Abstract

INTRODUCTION: The relationship between brain metastasis resection and risk of nodular leptomeningeal disease (nLMD) is unclear. Prior studies have not explored genomic alterations associated with postoperative nLMD. METHODS: A retrospective, single-center study was conducted with patients who underwent resection of a BM with available clinical and genomic data available. Postoperative nLMD was the primary endpoint of interest. Targeted next-generation sequencing of over 500 oncogenes using a CLIA certified assay was performed in brain metastases.
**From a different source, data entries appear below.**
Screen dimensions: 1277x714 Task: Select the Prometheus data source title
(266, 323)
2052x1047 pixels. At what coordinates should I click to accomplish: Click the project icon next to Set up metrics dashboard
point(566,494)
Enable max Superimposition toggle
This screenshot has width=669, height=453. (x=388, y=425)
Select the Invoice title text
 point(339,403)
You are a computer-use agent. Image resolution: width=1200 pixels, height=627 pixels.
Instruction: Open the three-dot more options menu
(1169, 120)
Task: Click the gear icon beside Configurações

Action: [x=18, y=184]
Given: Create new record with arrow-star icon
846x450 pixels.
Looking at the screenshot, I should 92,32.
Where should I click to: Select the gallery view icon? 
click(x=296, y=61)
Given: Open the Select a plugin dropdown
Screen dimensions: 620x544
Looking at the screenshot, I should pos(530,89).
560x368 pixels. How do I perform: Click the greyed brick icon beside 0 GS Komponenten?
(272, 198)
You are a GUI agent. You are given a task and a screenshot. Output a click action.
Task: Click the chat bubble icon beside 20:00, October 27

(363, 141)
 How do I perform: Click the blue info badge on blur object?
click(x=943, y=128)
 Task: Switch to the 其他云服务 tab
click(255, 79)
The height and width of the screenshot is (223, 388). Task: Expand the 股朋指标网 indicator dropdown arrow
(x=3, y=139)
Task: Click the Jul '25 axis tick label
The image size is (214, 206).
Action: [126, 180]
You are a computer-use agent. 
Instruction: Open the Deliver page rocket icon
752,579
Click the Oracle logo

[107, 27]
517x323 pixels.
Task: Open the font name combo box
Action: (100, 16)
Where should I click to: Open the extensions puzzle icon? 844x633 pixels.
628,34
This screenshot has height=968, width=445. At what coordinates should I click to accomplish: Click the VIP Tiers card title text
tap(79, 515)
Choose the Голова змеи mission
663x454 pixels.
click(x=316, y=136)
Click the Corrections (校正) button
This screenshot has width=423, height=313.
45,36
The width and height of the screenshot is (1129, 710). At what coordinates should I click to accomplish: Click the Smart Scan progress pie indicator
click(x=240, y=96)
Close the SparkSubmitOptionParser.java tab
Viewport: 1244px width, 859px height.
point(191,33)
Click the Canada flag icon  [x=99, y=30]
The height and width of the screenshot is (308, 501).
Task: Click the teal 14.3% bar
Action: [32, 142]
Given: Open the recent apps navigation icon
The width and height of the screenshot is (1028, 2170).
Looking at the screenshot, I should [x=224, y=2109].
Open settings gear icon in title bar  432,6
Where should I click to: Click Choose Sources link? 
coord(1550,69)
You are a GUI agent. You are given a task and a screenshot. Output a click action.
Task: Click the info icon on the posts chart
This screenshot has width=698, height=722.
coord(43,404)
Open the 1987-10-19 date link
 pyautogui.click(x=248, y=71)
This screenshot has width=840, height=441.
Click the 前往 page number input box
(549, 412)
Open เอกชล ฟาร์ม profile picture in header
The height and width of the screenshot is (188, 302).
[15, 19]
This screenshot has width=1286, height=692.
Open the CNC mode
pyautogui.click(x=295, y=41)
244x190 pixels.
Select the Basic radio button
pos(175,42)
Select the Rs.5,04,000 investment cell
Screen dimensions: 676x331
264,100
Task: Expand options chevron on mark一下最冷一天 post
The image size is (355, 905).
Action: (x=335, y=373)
Cox proportional hazards analyses were performed to identify clinical features and genomic alterations associated with nLMD. RESULTS: One hundred and one patients composed the cohort with tumors originating from multiple cancer types. There were 15 cases of nLMD (14.9% of the cohort) with a median time from surgery to nLMD diagnosis of 8.2 months. Two supervised machine learning algorithms consistently identified CDKN2A/B co-deletion and ERBB2 amplification as the top predictors associated with postoperative nLMD across all cancer types. In a multivariate Cox proportional hazard analysis including clinical factors and genomic alterations observed in the cohort, tumor volume (HR 8.8, 95% CI 1.1-69, p = 0.04), CDKN2A/B co-deletion (HR 5.3, 95% CI 1.7-16.9, p = 0.004), and ERBB2 amplification (HR 3.9, 95% CI 1.1-14.4, p = 0.04) were associated with decreased time to postoperative nLMD. CONCLUSIONS: In addition to increased resected tumor volume, ERBB2 amplification and CDKN2A/B deletion were independently associated with an increased risk of postoperative nLMD across multiple cancer types. Additional work is needed to determine if targeted therapy decreases this risk in the postoperative setting.